问题描述
所以我的问题是我有这个数据集:
so the problem I have is I have this dataset:
并且它显示企业在特定日期开展业务.我想要实现的是报告在哪一天添加了哪些业务.也许我在寻找一些答案:
and it shows the businesses are doing business in the specific days. what i want to achieve is to report which businesses are added on what day. Perhaps Im lookign for some answer as:
我设法使用这个 sql 整理了所有记录:
I managed to tide up all the records using this sql:
select [Date]
,Mnemonic
,securityDesc
,sum(cast(TradedVolume as money)) as TradedVolumSum
FROM SomeTable
group by [Date],Mnemonic,securityDesc
但我不知道如何将每一天的记录与前一天的记录进行比较,并将第二天的不存在记录导出到另一个表中.我厌倦了 sql 分区条款,但它使它变得复杂.我可以使用 sql 或 Pyspark sql python 组合.

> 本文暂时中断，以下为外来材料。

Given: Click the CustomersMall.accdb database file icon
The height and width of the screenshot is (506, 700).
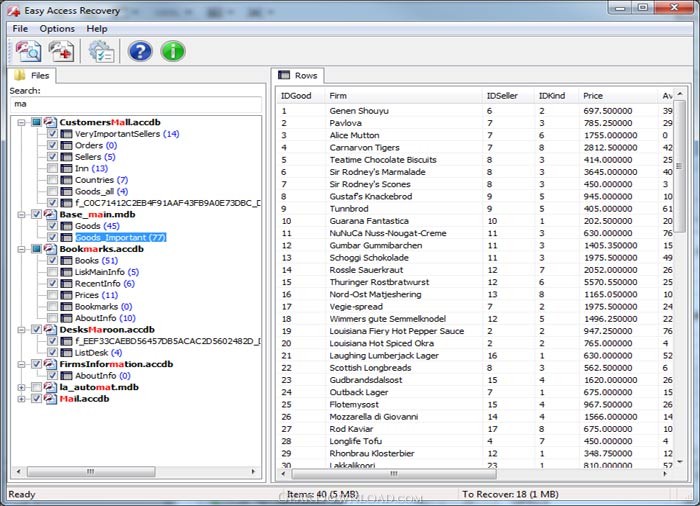Looking at the screenshot, I should (x=50, y=122).
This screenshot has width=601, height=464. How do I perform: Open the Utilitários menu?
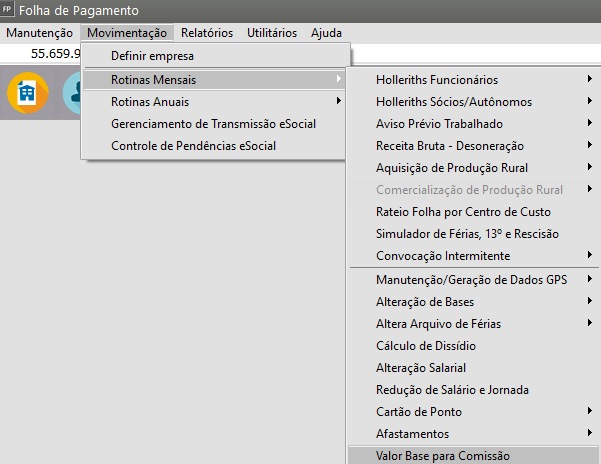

but I dont know how to compare each days record with the other day and export the non existence record on the following day to another table. I tired sql over partition cluase but it makes it complex. I can either use sql or Pyspark sql python combination.
你能告诉我如何解决这个问题吗?
could you let me how I can resolve this problem?
推荐答案
以下是针对您的问题的数据框操作,您可能需要稍微调整一下,因为我没有它的示例数据,通过查看您的数据编写了代码,请告诉我这是否能解决您的问题:
Below is the dataframe operation for your question you might need to tweak a little bit as I dont have the sample data for it, written the code by seeing your data, please let me know if that solves your problem:
import pyspark.sql.functions as F
from pyspark.sql import Window
some_win = Window.partitionBy("securityDesc").orderBy(F.col("[date]").asc())
some_table.withColumn(
"buisness_added_day",
F.first(F.col("id")).over(some_win)
).select(
"buisness_added_day",
"securityDesc",
"TradedVolumSum",
"Mnemonic"
).distinct().orderBy("buisness_added_day").show()
这篇关于PySpark sql 比较每天的记录并报告差异的文章就介绍到这了,希望我们推荐的答案对大家有所帮助,也希望大家多多支持!